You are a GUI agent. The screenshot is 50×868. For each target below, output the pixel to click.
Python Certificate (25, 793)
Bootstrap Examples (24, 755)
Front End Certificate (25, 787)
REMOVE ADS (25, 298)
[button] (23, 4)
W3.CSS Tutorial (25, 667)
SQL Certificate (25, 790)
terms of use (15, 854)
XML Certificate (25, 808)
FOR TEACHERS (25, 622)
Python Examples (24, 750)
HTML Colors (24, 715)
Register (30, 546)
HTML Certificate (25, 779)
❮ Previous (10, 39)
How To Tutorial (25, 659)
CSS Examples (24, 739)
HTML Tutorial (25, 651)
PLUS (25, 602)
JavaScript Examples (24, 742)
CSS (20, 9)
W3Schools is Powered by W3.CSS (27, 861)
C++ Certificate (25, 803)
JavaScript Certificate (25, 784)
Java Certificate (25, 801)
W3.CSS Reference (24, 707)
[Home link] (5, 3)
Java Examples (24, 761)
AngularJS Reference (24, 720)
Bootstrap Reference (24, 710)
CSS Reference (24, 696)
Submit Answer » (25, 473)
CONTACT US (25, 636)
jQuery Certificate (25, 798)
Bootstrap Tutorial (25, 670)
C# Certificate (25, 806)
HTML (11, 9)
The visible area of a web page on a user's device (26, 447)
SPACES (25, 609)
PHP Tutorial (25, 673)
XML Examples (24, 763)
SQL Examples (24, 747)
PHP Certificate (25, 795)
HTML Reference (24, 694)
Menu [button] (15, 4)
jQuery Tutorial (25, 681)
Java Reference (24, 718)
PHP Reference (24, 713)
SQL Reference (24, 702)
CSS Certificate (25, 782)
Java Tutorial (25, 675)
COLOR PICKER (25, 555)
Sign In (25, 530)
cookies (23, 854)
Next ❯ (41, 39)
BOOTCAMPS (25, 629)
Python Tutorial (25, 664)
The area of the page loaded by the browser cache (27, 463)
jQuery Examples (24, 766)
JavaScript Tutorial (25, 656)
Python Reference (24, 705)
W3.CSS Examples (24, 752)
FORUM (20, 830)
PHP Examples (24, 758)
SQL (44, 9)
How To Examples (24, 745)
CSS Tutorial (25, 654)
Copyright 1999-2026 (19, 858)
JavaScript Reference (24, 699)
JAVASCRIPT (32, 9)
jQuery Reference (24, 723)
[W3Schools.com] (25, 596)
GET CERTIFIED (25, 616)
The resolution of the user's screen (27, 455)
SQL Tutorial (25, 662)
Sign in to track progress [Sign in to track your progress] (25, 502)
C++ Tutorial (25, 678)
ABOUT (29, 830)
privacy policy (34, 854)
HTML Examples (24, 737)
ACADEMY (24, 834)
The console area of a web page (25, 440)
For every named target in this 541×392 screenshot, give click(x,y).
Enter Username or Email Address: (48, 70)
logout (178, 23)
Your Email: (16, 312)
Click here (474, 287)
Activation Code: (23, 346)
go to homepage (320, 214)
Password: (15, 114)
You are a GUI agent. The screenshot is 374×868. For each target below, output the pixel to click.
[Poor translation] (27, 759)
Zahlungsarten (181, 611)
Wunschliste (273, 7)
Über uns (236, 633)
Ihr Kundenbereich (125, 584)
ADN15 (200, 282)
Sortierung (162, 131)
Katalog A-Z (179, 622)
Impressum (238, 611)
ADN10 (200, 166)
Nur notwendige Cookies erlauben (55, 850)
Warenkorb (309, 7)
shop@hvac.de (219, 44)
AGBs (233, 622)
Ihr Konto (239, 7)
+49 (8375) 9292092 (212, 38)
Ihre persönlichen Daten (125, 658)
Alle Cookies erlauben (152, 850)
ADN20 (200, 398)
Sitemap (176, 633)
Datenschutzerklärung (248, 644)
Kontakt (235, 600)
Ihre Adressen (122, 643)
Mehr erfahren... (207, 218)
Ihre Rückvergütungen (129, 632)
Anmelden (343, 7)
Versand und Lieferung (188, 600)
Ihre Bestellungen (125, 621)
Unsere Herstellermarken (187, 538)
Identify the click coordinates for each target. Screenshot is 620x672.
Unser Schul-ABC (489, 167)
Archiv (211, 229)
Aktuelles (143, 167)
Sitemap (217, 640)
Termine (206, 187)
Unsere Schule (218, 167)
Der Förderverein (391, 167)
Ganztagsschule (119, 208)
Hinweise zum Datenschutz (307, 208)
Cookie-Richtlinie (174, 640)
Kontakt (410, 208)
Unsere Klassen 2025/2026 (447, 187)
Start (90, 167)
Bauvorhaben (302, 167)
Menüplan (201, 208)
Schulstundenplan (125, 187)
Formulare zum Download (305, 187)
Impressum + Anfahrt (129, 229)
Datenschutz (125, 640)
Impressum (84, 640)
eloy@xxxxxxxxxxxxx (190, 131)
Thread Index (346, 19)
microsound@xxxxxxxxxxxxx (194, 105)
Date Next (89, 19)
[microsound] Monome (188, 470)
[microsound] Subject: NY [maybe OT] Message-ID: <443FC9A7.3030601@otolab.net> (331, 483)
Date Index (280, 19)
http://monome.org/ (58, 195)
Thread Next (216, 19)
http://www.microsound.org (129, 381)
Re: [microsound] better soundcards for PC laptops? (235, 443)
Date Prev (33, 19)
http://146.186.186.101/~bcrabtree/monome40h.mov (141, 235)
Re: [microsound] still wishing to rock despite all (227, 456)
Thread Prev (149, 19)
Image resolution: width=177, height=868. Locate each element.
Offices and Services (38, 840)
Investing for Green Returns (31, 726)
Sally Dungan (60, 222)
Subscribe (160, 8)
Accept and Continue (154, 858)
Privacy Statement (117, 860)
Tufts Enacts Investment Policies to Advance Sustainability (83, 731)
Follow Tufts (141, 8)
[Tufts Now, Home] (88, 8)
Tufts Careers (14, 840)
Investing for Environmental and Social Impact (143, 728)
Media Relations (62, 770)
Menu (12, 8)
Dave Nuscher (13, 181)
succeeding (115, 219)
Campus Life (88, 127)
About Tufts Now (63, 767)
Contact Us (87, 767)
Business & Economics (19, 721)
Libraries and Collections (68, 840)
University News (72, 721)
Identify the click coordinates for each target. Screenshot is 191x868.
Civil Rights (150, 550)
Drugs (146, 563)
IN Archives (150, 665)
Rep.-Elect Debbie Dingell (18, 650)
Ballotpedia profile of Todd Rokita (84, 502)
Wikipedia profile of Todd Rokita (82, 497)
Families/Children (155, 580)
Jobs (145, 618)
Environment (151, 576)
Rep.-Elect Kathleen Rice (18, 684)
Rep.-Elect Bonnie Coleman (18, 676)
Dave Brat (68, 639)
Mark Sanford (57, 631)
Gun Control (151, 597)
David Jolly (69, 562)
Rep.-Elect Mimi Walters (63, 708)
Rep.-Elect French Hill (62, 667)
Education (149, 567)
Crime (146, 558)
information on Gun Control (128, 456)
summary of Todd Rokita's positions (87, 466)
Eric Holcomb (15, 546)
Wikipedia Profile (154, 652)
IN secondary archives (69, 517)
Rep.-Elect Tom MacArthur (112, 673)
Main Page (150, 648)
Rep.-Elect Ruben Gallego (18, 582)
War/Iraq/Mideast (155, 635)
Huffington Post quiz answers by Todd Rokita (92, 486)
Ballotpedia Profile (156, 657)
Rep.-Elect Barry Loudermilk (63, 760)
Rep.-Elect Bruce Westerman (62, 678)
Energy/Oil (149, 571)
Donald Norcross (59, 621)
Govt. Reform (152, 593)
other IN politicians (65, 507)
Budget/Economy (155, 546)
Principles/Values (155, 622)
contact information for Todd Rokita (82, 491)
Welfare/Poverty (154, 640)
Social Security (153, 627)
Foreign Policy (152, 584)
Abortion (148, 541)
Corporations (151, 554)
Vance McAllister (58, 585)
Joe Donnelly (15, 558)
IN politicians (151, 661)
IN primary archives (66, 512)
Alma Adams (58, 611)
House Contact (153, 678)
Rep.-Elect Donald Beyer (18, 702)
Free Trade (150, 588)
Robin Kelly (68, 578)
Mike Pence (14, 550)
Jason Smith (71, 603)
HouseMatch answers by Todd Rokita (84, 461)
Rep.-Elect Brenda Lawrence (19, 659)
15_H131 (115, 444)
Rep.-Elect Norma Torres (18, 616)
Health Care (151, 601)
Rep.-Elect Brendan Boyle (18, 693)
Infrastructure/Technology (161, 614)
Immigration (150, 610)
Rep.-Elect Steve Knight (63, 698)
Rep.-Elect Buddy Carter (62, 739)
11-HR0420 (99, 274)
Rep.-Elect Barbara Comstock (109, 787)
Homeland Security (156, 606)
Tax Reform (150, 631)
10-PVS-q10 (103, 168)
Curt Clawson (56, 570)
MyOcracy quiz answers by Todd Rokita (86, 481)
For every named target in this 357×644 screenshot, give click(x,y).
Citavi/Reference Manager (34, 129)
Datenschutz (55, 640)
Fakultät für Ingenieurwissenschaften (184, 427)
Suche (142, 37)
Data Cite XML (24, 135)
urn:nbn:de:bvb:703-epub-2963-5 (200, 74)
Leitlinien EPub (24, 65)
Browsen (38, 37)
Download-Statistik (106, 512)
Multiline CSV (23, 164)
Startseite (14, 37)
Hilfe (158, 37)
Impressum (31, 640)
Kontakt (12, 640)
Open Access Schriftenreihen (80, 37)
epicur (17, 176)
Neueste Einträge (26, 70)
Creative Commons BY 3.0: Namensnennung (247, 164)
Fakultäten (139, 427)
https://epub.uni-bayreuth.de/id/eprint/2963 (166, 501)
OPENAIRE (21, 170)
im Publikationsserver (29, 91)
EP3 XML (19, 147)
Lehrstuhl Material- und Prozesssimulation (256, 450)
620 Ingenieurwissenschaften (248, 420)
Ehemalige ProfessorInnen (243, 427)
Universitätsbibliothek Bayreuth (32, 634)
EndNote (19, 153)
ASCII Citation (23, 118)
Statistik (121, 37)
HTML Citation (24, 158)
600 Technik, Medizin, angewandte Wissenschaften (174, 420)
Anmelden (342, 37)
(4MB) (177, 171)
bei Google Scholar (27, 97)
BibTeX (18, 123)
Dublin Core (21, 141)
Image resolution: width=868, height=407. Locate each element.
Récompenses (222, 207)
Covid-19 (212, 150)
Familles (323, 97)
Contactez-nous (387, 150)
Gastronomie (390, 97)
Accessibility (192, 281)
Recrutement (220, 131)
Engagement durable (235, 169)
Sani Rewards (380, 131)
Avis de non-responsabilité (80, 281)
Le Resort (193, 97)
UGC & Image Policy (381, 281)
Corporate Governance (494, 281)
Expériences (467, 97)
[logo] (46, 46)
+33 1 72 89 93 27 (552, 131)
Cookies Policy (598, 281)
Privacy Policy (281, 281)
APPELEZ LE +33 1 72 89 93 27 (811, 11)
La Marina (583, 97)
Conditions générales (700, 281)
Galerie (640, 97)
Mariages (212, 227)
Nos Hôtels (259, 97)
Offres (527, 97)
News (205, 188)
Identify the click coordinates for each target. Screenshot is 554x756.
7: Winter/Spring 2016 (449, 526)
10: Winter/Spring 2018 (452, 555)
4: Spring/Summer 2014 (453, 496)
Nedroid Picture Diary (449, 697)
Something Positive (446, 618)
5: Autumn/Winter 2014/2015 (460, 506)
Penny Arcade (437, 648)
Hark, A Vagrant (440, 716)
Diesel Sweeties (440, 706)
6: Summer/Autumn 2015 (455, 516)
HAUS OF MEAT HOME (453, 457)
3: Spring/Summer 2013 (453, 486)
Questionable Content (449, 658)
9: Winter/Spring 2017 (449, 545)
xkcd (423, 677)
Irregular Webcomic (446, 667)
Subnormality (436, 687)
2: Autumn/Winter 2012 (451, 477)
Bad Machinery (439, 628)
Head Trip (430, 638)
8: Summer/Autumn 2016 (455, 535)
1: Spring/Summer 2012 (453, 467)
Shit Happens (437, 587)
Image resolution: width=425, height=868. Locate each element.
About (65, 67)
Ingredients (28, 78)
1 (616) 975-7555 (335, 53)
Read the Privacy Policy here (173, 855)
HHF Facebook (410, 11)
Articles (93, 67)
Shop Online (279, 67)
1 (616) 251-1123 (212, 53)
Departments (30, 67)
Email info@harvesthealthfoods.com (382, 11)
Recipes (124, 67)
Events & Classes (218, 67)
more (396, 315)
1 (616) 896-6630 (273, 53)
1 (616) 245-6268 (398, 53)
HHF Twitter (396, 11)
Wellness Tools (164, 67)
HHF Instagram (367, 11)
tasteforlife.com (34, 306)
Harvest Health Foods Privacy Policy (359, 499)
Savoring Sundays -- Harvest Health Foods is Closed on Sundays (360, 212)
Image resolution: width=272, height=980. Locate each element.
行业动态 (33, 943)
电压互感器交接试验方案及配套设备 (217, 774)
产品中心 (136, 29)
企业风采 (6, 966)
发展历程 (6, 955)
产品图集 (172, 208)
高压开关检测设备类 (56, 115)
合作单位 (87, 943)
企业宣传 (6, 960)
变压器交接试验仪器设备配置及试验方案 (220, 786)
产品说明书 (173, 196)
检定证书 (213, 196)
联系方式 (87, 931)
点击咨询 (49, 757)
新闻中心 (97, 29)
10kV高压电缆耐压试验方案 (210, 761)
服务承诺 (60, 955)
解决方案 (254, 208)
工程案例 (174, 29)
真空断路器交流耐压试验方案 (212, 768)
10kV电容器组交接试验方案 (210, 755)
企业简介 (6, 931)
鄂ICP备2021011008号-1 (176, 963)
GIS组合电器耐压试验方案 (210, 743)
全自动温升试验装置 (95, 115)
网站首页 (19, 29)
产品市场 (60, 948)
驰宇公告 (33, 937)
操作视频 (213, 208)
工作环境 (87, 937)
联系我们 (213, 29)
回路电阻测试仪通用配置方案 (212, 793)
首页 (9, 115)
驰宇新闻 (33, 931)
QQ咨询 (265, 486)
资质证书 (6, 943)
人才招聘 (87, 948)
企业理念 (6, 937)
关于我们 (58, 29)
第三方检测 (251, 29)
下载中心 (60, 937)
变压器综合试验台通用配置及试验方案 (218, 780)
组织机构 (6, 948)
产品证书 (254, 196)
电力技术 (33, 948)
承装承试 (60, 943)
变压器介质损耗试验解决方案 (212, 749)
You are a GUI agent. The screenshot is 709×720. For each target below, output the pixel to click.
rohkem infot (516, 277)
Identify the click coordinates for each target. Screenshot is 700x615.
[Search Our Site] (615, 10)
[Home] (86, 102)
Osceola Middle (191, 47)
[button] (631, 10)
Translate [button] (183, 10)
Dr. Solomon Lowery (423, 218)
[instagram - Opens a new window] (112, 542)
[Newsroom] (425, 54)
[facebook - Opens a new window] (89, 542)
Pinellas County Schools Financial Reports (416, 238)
·····
Reproduce the data word for word, from its first line through the line holding "JavaScript Tutorial (25, 656)", inclusive.

You are a GUI agent. The screenshot is 50×868. For each target below, output the pixel to click.
Python Certificate (25, 793)
Bootstrap Examples (24, 755)
Front End Certificate (25, 787)
REMOVE ADS (25, 298)
[button] (23, 4)
W3.CSS Tutorial (25, 667)
SQL Certificate (25, 790)
terms of use (15, 854)
XML Certificate (25, 808)
FOR TEACHERS (25, 622)
Python Examples (24, 750)
HTML Colors (24, 715)
Register (30, 546)
HTML Certificate (25, 779)
❮ Previous (10, 39)
How To Tutorial (25, 659)
CSS Examples (24, 739)
HTML Tutorial (25, 651)
PLUS (25, 602)
JavaScript Examples (24, 742)
CSS (20, 9)
W3Schools is Powered by W3.CSS (27, 861)
C++ Certificate (25, 803)
JavaScript Certificate (25, 784)
Java Certificate (25, 801)
W3.CSS Reference (24, 707)
[Home link] (5, 3)
Java Examples (24, 761)
AngularJS Reference (24, 720)
Bootstrap Reference (24, 710)
CSS Reference (24, 696)
Submit Answer » (25, 473)
CONTACT US (25, 636)
jQuery Certificate (25, 798)
Bootstrap Tutorial (25, 670)
C# Certificate (25, 806)
HTML (11, 9)
The visible area of a web page on a user's device (26, 447)
SPACES (25, 609)
PHP Tutorial (25, 673)
XML Examples (24, 763)
SQL Examples (24, 747)
PHP Certificate (25, 795)
HTML Reference (24, 694)
Menu [button] (15, 4)
jQuery Tutorial (25, 681)
Java Reference (24, 718)
PHP Reference (24, 713)
SQL Reference (24, 702)
CSS Certificate (25, 782)
Java Tutorial (25, 675)
COLOR PICKER (25, 555)
Sign In (25, 530)
cookies (23, 854)
Next ❯ (41, 39)
BOOTCAMPS (25, 629)
Python Tutorial (25, 664)
The area of the page loaded by the browser cache (27, 463)
jQuery Examples (24, 766)
JavaScript Tutorial (25, 656)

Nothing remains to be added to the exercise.